Para Stedile, não há futuro para o país enquanto continuar dependente do capital estrangeiro. Ele defende um projeto de desenvolvimento baseado na agricultura familiar, apoiado por uma ampla Reforma Agrária e por investimentos em ciência, tecnologia e inovação. Nesse horizonte, a cooperação com a China pode desempenhar um papel estratégico ao permitir avanços em bioinsumos, sementes agroecológicas, energias renováveis e máquinas acessíveis para os pequenos produtores.

A cooperação Brasil-China no semiárido nordestino, portanto, vai muito além da entrega de tratores. Para os movimentos populares, trata-se de um passo importante rumo à soberaniaalimentar e à construção de um modelo agrícola que não reproduza as desigualdades impostas pelo agronegócio. O objetivo não é depender de importações, mas criar condições para o desenvolvimento de tecnologia própria, fortalecendo instituições públicas e consolidando uma produção voltada à autonomia.

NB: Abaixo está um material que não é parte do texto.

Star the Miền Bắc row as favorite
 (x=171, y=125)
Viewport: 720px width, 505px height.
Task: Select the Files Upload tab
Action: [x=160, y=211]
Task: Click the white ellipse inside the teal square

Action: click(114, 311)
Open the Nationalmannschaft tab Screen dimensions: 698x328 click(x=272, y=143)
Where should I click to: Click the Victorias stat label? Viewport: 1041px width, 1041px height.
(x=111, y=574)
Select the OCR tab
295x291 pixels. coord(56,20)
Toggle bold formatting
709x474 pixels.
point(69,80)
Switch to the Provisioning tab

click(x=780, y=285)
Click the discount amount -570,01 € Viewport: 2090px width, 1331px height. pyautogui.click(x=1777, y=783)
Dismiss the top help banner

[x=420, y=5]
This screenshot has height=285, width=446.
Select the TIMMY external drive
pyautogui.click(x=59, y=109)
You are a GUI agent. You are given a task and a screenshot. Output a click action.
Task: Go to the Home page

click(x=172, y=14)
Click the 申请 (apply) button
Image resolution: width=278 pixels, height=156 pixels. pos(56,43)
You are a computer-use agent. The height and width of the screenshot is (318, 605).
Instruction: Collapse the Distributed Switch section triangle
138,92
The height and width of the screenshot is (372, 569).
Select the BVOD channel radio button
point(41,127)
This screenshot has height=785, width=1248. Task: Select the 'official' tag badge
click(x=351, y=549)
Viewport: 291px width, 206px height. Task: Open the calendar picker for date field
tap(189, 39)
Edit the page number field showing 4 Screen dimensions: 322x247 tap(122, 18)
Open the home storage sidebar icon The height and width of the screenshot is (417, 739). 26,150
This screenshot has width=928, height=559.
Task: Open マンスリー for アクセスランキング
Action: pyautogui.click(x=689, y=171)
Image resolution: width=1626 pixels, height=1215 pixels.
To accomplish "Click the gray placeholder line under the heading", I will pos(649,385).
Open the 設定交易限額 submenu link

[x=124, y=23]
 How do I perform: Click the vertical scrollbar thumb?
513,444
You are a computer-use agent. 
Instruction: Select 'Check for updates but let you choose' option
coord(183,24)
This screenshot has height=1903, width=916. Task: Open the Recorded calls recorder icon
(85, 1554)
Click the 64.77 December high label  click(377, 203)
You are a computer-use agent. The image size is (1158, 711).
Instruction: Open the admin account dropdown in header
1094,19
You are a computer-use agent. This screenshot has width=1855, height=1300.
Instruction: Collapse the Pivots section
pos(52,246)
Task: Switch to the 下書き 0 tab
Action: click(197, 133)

A presença chinesa, somada aos efeitos da disputa geopolítica mundial, transforma o Nordeste em um laboratório vivo de experiências. Nos próximos anos, a região pode se tornar referência na criação de tecnologias adaptadas ao clima semiárido, combinando práticas agroecológicas, conhecimento tradicional e inovação digital. Ao mesmo tempo, a história que se desenrola ali mostra como as decisões tomadas em Washington, Pequim ou Brasília chegam até a vida de quem acorda cedo para plantar feijão, milho, mandioca ou hortaliças.